(Extracted data begins)
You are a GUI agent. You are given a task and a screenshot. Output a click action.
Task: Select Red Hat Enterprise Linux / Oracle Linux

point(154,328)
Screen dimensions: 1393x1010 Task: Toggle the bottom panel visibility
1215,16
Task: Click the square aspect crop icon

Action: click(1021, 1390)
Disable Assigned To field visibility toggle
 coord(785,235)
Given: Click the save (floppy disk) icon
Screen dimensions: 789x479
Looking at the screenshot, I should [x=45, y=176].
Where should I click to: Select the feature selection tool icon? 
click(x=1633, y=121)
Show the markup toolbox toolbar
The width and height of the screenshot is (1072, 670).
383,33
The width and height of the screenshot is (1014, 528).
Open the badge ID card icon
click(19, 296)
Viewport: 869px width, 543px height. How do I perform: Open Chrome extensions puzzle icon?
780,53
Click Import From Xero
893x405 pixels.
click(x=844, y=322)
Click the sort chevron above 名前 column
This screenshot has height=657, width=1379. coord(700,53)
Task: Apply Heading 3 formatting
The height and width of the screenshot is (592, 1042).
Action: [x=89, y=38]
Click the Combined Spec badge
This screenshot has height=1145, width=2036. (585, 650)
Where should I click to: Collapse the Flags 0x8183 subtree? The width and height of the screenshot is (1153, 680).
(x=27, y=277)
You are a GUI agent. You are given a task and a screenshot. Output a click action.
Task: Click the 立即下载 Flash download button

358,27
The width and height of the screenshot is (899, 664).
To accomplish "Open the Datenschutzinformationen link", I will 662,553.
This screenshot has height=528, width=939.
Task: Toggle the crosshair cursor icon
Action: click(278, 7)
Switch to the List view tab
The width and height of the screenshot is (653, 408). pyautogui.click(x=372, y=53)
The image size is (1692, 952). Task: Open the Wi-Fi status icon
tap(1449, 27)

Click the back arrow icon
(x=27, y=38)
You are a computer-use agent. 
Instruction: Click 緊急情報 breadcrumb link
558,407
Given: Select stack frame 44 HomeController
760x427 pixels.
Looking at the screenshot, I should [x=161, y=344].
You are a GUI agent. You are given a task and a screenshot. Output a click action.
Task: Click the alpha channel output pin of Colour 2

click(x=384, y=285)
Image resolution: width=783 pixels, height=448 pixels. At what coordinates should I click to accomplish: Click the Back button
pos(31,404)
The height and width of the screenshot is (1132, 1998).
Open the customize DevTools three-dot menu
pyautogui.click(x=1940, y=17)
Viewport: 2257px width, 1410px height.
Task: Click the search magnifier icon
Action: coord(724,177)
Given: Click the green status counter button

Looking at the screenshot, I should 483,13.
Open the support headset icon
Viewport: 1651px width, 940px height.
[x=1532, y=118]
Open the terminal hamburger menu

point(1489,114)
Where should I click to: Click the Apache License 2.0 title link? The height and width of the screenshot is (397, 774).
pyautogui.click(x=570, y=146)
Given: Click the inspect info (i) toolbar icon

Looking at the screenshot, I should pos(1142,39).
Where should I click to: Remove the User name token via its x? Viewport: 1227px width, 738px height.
(Extracted data ends)
Word for word, transcribe all of the entries shown above.

You are a GUI agent. You are given a task and a screenshot. Output a click action.
Task: Select Red Hat Enterprise Linux / Oracle Linux

point(154,328)
Screen dimensions: 1393x1010 Task: Toggle the bottom panel visibility
1215,16
Task: Click the square aspect crop icon

Action: click(1021, 1390)
Disable Assigned To field visibility toggle
 coord(785,235)
Given: Click the save (floppy disk) icon
Screen dimensions: 789x479
Looking at the screenshot, I should [x=45, y=176].
Where should I click to: Select the feature selection tool icon? 
click(x=1633, y=121)
Show the markup toolbox toolbar
The width and height of the screenshot is (1072, 670).
383,33
The width and height of the screenshot is (1014, 528).
Open the badge ID card icon
click(19, 296)
Viewport: 869px width, 543px height. How do I perform: Open Chrome extensions puzzle icon?
780,53
Click Import From Xero
893x405 pixels.
click(x=844, y=322)
Click the sort chevron above 名前 column
This screenshot has height=657, width=1379. coord(700,53)
Task: Apply Heading 3 formatting
The height and width of the screenshot is (592, 1042).
Action: [x=89, y=38]
Click the Combined Spec badge
This screenshot has height=1145, width=2036. (585, 650)
Where should I click to: Collapse the Flags 0x8183 subtree? The width and height of the screenshot is (1153, 680).
(x=27, y=277)
You are a GUI agent. You are given a task and a screenshot. Output a click action.
Task: Click the 立即下载 Flash download button

358,27
The width and height of the screenshot is (899, 664).
To accomplish "Open the Datenschutzinformationen link", I will 662,553.
This screenshot has height=528, width=939.
Task: Toggle the crosshair cursor icon
Action: click(278, 7)
Switch to the List view tab
The width and height of the screenshot is (653, 408). pyautogui.click(x=372, y=53)
The image size is (1692, 952). Task: Open the Wi-Fi status icon
tap(1449, 27)

Click the back arrow icon
(x=27, y=38)
You are a computer-use agent. 
Instruction: Click 緊急情報 breadcrumb link
558,407
Given: Select stack frame 44 HomeController
760x427 pixels.
Looking at the screenshot, I should [x=161, y=344].
You are a GUI agent. You are given a task and a screenshot. Output a click action.
Task: Click the alpha channel output pin of Colour 2

click(x=384, y=285)
Image resolution: width=783 pixels, height=448 pixels. At what coordinates should I click to accomplish: Click the Back button
pos(31,404)
The height and width of the screenshot is (1132, 1998).
Open the customize DevTools three-dot menu
pyautogui.click(x=1940, y=17)
Viewport: 2257px width, 1410px height.
Task: Click the search magnifier icon
Action: coord(724,177)
Given: Click the green status counter button

Looking at the screenshot, I should 483,13.
Open the support headset icon
Viewport: 1651px width, 940px height.
[x=1532, y=118]
Open the terminal hamburger menu

point(1489,114)
Where should I click to: Click the Apache License 2.0 title link? The height and width of the screenshot is (397, 774).
pyautogui.click(x=570, y=146)
Given: Click the inspect info (i) toolbar icon

Looking at the screenshot, I should pos(1142,39).
Where should I click to: Remove the User name token via its x? Viewport: 1227px width, 738px height.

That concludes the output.